The bottom line is mistakes are a normal part of learning. If you make a mistake admit it, see if you need to fix it, and move on. Don’t apologize unless someone else is hurt by your mistake. Don’t apologize unnecessarily, or profusely.
But then again, why apology is powerful
– Owning your mistakes openly builds trust, so if you have hurt or inconvenienced someone then take the time to apologize and try to do it one-on-one so you can be sincere and open.
– It takes courage to apologize which is why so many people don’t. You make yourself vulnerable when you do, but being strong enough to admit your imperfections (within reason) will make you a more compelling leader. Being authentic is a very powerful way to lead.
– The people who can’t admit their mistakes have a huge issue building trust as leaders.

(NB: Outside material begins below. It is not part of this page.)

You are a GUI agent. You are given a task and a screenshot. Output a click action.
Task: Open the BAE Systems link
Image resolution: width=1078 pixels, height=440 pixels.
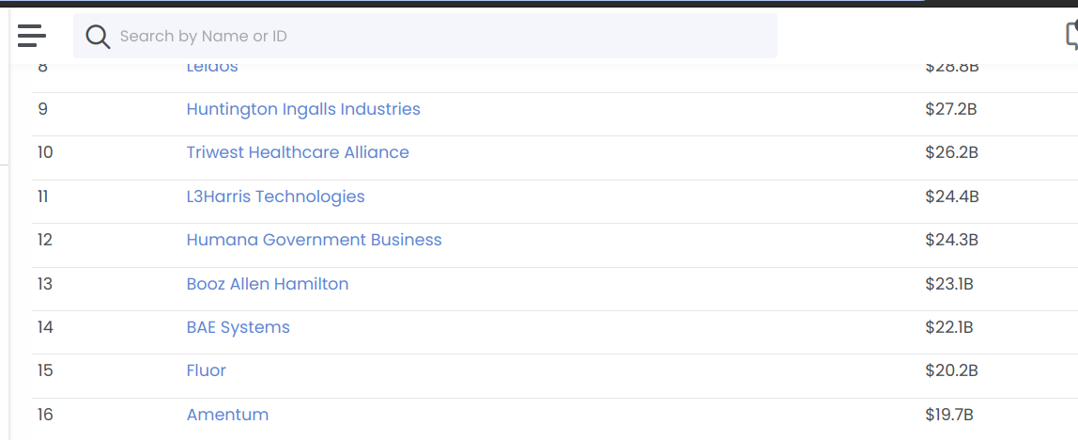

Too many times I have heard the comment “well s/he can’t admit when s/he’s wrong so s/he’ll make it someone else’s problem.”
These examples are all internal, but the one area where you need to be courageous and ready to take ownership is with customers. Your customers often need to hear from someone senior that you recognize a mistake has been made and you are going to fix it or make sure it gets fixed. If you are the senior person in the room and your company has made an error or let a customer down then own it, whether or not you are directly responsible.
In the end it is important to be thoughtful about how and when you apologize so your apology is both authentic and appropriate for your level of ownership of the issue. And make sure you do apologize when you own a problem and you don’t become one of those people who can never admit their mistakes.